HTMLフォーム認証
ウェブサイトがフォームによりユーザーエージェントから認証情報を収集して認証を行う技法
HTMLフォーム認証は、ウェブサイトがフォームを使って、ユーザーエージェント(典型的にはウェブブラウザ)から認証情報(クレデンシャル)を収集し、認証を行う技法である。単にフォーム認証とも呼ばれる。
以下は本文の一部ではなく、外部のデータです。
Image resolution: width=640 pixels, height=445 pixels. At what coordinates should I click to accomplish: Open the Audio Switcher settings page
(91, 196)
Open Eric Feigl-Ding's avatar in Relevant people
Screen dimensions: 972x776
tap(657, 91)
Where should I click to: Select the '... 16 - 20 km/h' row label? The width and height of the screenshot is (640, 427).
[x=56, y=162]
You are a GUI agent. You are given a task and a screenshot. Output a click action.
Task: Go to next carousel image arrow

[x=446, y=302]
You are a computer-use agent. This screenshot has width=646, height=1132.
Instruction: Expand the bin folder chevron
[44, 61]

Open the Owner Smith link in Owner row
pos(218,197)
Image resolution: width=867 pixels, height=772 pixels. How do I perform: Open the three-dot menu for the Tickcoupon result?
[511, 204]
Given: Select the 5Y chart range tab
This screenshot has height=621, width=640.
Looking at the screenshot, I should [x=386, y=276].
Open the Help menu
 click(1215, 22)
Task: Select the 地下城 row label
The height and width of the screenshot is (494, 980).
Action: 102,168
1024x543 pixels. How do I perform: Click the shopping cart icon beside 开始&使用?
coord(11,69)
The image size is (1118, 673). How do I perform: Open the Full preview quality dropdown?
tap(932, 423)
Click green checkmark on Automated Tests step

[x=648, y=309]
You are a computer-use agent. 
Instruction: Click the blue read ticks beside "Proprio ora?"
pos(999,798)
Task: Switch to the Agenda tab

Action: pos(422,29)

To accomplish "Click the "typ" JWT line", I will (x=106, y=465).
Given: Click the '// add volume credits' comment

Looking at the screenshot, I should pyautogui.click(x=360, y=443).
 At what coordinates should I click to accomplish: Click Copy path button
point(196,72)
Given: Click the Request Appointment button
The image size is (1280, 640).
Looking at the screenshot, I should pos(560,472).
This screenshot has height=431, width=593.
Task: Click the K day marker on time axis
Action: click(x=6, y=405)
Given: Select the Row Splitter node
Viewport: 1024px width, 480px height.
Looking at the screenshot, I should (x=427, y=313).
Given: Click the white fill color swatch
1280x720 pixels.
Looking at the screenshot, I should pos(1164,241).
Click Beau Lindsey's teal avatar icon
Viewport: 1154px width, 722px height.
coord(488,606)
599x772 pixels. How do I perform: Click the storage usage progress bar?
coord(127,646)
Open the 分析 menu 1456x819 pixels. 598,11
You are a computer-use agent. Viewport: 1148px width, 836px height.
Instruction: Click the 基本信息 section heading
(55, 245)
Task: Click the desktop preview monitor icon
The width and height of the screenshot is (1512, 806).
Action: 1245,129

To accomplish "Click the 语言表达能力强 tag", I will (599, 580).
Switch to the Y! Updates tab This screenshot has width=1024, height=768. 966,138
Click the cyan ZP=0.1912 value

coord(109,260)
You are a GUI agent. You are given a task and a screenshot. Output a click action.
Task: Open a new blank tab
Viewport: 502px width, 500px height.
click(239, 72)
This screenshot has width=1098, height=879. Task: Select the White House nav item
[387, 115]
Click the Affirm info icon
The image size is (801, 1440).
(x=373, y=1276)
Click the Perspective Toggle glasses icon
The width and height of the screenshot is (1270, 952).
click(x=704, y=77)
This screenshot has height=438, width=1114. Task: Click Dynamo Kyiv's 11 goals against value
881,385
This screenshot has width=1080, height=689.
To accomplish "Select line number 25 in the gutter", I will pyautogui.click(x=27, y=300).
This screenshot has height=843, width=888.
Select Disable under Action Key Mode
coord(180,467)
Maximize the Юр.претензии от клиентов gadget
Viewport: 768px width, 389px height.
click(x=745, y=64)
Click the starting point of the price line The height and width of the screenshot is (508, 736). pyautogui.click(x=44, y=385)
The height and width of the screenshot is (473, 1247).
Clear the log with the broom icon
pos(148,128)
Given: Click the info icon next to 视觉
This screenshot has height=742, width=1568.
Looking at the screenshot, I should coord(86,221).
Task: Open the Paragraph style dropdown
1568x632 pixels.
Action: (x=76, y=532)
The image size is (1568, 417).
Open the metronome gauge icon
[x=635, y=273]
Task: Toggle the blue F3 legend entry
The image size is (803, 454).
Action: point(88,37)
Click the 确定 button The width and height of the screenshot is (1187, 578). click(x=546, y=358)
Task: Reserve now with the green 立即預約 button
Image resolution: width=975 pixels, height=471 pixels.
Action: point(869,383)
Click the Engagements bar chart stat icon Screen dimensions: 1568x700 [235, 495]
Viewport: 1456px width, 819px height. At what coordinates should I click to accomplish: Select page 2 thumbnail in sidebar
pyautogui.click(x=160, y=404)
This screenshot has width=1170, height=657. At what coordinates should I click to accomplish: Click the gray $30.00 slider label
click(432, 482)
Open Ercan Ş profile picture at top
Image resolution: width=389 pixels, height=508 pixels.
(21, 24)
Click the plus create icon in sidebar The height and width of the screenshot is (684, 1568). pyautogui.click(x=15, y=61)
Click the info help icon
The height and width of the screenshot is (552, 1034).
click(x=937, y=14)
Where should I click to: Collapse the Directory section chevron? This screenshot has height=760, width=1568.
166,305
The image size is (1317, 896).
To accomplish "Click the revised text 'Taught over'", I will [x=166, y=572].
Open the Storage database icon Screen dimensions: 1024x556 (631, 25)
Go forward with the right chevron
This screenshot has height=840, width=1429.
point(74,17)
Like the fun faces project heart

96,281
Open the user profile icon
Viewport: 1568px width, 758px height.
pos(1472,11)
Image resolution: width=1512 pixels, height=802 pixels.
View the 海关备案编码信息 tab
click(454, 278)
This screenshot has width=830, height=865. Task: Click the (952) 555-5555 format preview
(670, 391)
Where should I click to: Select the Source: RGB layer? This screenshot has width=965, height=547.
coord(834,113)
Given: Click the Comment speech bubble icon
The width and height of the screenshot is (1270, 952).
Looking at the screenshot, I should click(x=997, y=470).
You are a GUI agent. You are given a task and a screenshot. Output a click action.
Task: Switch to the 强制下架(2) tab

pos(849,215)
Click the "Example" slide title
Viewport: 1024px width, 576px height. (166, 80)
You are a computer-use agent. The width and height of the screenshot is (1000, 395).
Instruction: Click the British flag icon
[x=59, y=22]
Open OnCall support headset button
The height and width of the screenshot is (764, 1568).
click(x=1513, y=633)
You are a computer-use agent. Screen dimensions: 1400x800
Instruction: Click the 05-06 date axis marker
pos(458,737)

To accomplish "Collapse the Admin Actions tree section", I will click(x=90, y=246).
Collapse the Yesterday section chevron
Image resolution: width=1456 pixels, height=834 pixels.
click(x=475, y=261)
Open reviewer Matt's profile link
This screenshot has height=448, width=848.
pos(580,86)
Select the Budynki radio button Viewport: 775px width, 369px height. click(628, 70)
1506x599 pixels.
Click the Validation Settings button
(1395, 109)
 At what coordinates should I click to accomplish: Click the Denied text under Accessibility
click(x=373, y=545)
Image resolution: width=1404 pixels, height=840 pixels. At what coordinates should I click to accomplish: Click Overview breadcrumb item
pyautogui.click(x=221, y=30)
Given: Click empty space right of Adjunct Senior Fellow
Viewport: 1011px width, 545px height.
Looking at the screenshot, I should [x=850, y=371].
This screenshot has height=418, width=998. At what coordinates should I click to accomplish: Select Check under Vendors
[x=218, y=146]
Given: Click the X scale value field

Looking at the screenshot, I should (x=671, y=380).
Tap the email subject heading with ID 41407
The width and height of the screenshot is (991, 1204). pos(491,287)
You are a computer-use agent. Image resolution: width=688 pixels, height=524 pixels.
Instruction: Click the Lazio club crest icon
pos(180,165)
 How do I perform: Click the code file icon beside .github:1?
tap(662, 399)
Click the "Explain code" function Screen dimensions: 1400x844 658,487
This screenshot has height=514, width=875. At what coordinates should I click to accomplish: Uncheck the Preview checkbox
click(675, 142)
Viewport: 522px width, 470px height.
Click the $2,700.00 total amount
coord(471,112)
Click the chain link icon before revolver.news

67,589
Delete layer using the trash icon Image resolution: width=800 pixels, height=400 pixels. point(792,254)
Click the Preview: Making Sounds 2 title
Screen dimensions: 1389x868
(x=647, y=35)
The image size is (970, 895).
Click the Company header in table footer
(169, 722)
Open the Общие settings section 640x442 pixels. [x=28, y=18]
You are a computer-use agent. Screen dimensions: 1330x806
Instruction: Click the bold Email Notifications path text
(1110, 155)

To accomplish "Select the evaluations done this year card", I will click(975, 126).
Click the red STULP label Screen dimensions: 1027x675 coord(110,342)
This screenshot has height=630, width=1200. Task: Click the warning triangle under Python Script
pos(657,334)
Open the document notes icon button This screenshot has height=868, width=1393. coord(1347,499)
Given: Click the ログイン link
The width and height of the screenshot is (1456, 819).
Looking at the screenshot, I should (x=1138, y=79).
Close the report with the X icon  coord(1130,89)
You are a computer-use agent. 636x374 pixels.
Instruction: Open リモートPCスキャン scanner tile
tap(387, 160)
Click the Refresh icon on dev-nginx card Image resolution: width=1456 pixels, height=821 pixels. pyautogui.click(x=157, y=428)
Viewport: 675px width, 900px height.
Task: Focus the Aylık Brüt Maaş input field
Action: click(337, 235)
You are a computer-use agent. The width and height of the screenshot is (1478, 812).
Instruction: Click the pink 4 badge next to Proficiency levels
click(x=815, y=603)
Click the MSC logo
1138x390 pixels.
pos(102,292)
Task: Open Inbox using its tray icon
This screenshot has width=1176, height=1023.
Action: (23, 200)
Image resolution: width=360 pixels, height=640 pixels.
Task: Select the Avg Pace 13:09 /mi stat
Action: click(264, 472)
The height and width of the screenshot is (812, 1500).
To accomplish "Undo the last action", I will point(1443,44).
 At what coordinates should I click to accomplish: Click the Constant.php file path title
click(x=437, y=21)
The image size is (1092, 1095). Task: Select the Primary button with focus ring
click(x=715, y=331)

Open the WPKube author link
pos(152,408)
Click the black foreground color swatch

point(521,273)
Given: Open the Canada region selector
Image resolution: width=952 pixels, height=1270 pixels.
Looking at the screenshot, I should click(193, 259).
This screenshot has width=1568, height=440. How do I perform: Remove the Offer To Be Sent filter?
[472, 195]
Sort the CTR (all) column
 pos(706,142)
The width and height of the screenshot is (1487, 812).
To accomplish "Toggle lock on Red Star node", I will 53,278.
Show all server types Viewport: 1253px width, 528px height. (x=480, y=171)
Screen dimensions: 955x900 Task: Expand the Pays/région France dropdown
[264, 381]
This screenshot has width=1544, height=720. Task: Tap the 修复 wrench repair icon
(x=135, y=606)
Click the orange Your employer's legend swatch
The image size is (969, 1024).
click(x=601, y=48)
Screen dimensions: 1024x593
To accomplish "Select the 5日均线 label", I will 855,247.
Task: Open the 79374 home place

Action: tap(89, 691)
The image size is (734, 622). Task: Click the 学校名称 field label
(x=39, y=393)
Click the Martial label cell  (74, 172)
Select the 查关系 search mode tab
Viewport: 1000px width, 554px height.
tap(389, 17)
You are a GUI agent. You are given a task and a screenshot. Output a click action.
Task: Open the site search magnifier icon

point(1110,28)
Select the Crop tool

![](http://upload.wikimedia.org/wikipedia/commons/thumb/e/e2/Log_in.tif/lossless-page1-220px-Log_in.tif.png)
手順の概略
編集典型的には、以下の手順となる。
- 認証していない状態のユーザーエージェントがウェブサイトからウェブページを要求する。
- ウェブサイトは返答としてHTMLで書かれたウェブページをユーザーエージェントに渡す。このウェブページには、アカウント(ユーザー名あるいはEメールアドレスなど)・パスワードの入力を求めるフォームがあり、さらにログインや送信などと書かれたボタンが用意されている。
- 利用者はユーザー名とパスワードを入力し、ボタンを押す。
- ユーザーエージェントはフォームの入力内容をウェブサーバーに送信する。
- ウェブサーバー内で実行されているプログラムは検証と承認を行う。成功したら、指定のアカウントとしてのセッションが開始される。
認証の方法として、パスワード以外にさらに追加の手順を課す多要素認証としたり、WebAuthnなどパスワードを用いない方法が採用されることもある。
コード例 (HTML)
編集実際には、これに加えてクロスサイトリクエストフォージェリ (CSRF)への対策が必須である。クロスサイトリクエストフォージェリ#対策などを参照のこと。
<form method="POST" action="/login">
<label>ユーザー名: <input type="text" name="username" autocomplete="username" required></label>
<label>パスワード: <input type="password" name="password" autocomplete="current-password" required></label>
<button type="submit">ログイン</button>
</form>
ウェブサーバーにおけるサポート
編集フォーム認証は、一般的にウェブアプリケーションフレームワークによって提供される機能であるが、ウェブサーバーが機能を提供する例もある。